Moi je suis dans le secteur de la santé, on a eu 17 ministres depuis 2011 ! Cette instabilité politique témoigne du fait que le régime n’arrive pas à stabiliser les choses, que ce soit ceux de l’ancien régime ou leurs alliés de l’islam politique, les deux forces alliées de la contre-révolution en Tunisie. Ils n’arrivent pas à asseoir un régime stable.

Cette inscription d’Ennahda dans l’agenda néolibéral et contre-révolutionnaire n’a-t-il pas provoqué des tensions en interne et des ruptures avec leur électorat populaire ?

C’est clair qu’Ennahda, et cela a été le cas dès le départ, a mené des politiques totalement néolibérales, associées à une corruption d’un niveau affreux, que les gens voient et reconnaissent aujourd’hui. Cela se traduit au niveau des votes, ils ont perdu énormément : si on calcule en nombre de votants, ils ont beaucoup perdu, ils sont à peine à un tiers des voix qu’ils avaient

obtenues en 2011. Leur politique a été un fiasco : la décennie qui vient de passer est celle de l’échec d’Ennahda à mener ses politiques, qu’elles soient idéologiques/religieuses ou économiques. Ils avaient promis de créer 500 000 emplois et on n’a rien vu, malgré leur adhésion illimitée aux politiques néolibérales et aux instances internationales qu’ils ont essayé de charmer à plusieurs reprises.

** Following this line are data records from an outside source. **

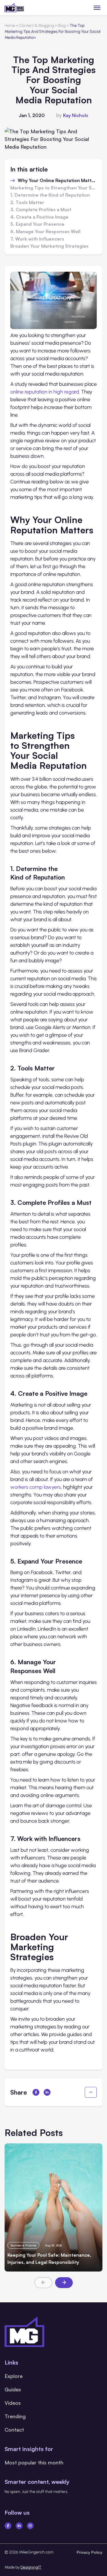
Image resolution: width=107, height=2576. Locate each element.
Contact (14, 2429)
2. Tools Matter (27, 202)
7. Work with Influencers (37, 239)
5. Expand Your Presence (37, 224)
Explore (14, 2376)
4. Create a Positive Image (39, 217)
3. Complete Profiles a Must (40, 209)
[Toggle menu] (97, 7)
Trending (15, 2416)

Cela a provoqué des fissures à l’intérieur d’Ennahda, et cela a entraîné un mécontentement du côté de ses électeurs. Les fissures internes se sont manifestées par quelques critiques et quelques départs, mais le mouvement Ennahda est resté capable de garder une certaine unité à l’intérieur, et surtout de jouer sur un double tableau : ils ont mis de côté les éléments les plus ultras, les plus radicaux en interne, et ils ont soutenu, à l’extérieur, la Coalition de la Dignité, al-Karama, qui a pas mal d’élus et de sièges en ce moment, qui est une extrême droite pourrie et conservatrice, mais qui est aujourd’hui l’aile radicale sur laquelle s’appuie Ennahda.

La crise actuelle, je crois, n’est déjà plus la crise de la légitimité d’Ennahda, mais plutôt la crise de l’absence d’alternative, avec l’incapacité des forces de gauche – comme des forces centristes – à s’organiser et à proposer une alternative.